Intracluster correlation coefficients for the Brazilian Multicenter Study on Preterm Birth (EMIP): methodological and practical implications
1 Department of Obstetrics and Gynecology, School of Medical Sciences, University of Campinas, Campinas, Brazil
2 Center for Studies in Reproductive Health of Campinas (Cemicamp), Campinas, Brazil
BMC Medical Research Methodology 2014, 14:54 doi:10.1186/1471-2288-14-54Published: 22 April 2014
Cluster-based studies in health research are increasing. An important characteristic of such studies is the presence of intracluster correlation, typically quantified by the intracluster correlation coefficient (ICC), that indicate the proportion of data variability that is explained by the way of clustering. The purpose of this manuscript was to evaluate ICC of variables studied in the Brazilian Multicenter Study on Preterm Birth.
This was a multicenter cross-sectional study on preterm births involving 20 referral hospitals in different regions of Brazil plus a nested case–control study to assess associated factors with spontaneous preterm births. Estimated prevalence rates or means, ICC with 95% confidence intervals, design effects and mean cluster sizes were presented for more than 250 maternal and newborn variables.
Overall, 5296 cases were included in the study (4,150 preterm births and 1,146 term births).
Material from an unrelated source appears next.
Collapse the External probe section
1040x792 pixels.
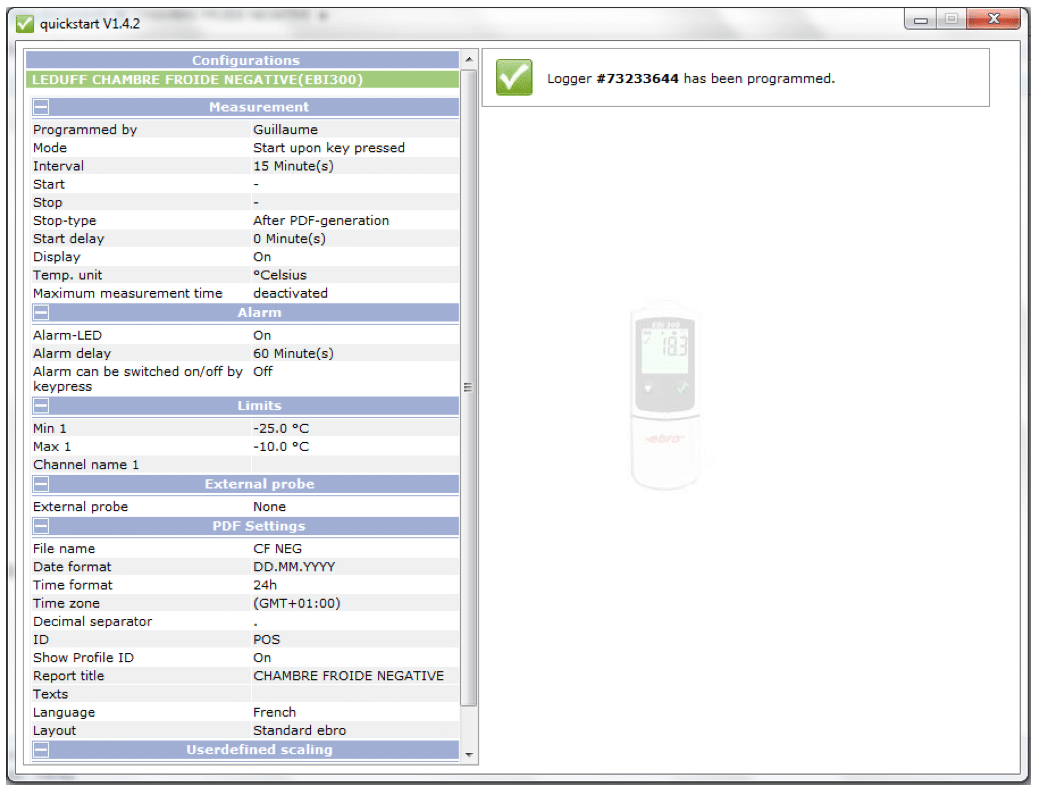pyautogui.click(x=42, y=484)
ICC ranged from <0.001 to 0.965, with a median of 0.028. For descriptive characteristics (socio-demographic, obstetric history and perinatal outcomes) the median ICC was 0.014, for newborn outcomes the median ICC was 0.041 and for process variables (clinical management and delivery), it was 0.102. ICC was <0.1 in 78.4% of the variables and <0.3 for approximately 95% of them. Most of ICC >0.3 was found in some clinical management aspects well defined in literature such as use of corticosteroids, indicating there was homogeneity in clusters for these variables.
Clusters selected for Brazilian Multicenter Study on Preterm Birth had mainly heterogeneous findings and these results can help researchers estimate the required sample size for future studies on maternal and perinatal health.